When we were told that Taylor had major medical problems I immediately felt guilt. I imagined this to be a natural reaction. I mean, here I was following doctor’s orders taking my prenatal pills, staying away from food that I was told to avoid and yet Taylor was ill. Did I do something to cause my daughter’s suffering?? Did I not exercise enough?? Was it perhaps all those bean burritos I ate?? (I really did question that by the way – had MAJOR cravings…lol). What could I have done to cause Taylor to suffer so much?
Then, I thought okay, I know what it is, God was punishing me. Yep, God was punishing me for some not so prudent choices I had made as an adolescent. He was teaching me a lesson. Moreover, I thought He was telling me to stop and value the small things.

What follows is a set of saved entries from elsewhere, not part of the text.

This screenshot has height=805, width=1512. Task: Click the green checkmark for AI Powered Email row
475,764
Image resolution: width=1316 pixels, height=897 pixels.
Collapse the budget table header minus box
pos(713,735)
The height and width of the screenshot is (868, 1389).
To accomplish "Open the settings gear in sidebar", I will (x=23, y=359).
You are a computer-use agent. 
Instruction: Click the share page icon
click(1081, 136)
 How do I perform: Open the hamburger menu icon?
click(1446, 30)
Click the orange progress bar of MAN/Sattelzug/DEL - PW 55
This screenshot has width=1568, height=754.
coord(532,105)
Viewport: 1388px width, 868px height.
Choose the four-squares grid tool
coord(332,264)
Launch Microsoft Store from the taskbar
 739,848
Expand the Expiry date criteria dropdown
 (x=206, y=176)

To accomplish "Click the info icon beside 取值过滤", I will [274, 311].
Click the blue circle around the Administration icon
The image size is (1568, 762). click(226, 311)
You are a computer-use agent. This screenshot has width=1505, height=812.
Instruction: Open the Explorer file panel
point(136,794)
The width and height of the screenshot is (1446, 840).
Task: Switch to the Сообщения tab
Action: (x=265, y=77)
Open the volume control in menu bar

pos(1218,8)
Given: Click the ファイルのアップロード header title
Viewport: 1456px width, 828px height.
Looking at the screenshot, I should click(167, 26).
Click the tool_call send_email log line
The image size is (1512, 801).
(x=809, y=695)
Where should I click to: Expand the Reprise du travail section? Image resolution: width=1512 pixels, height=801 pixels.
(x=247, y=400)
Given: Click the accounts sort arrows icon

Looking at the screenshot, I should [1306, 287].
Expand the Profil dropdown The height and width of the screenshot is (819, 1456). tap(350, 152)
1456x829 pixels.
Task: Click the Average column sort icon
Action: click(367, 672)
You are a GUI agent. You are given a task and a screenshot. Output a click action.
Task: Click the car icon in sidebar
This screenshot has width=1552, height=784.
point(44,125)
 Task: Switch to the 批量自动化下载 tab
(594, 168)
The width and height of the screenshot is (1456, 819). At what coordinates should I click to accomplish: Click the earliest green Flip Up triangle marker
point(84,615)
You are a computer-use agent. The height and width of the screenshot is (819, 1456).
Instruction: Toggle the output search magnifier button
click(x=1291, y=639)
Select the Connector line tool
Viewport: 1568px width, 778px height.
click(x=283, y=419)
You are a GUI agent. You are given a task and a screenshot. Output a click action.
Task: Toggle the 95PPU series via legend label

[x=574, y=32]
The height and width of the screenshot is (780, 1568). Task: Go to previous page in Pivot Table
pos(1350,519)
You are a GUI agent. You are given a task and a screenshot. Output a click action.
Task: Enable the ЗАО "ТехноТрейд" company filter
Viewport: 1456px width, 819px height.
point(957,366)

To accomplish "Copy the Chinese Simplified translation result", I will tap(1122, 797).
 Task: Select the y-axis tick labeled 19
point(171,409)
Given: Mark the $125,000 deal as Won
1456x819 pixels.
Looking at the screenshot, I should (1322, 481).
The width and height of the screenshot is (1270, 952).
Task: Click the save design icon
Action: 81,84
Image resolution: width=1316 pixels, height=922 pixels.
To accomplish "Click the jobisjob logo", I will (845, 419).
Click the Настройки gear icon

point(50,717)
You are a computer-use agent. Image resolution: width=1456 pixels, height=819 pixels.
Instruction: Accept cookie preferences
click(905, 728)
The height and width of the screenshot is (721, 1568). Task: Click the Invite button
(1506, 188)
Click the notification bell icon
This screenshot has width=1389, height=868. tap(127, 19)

Was He really teaching a lesson? Of course! Doesn't He always?
So consumed was I with this notion of punishment, that one day while on the phone with my sister Stefanie I was hysterically crying and asked her, "Do you think I am being punished through Taylor for the choices I made in the past?" Stefanie was quick to remind me of a good, humble, God worthy family whose daughter had Cerebral Palsy. She commented, “Jenna, you know Stacy lives a God worthy life, but yet God blessed her with a daughter with special needs just like you. See, He gives special children to special people." Stefanie was so right; I had definitely been humbled without a doubt.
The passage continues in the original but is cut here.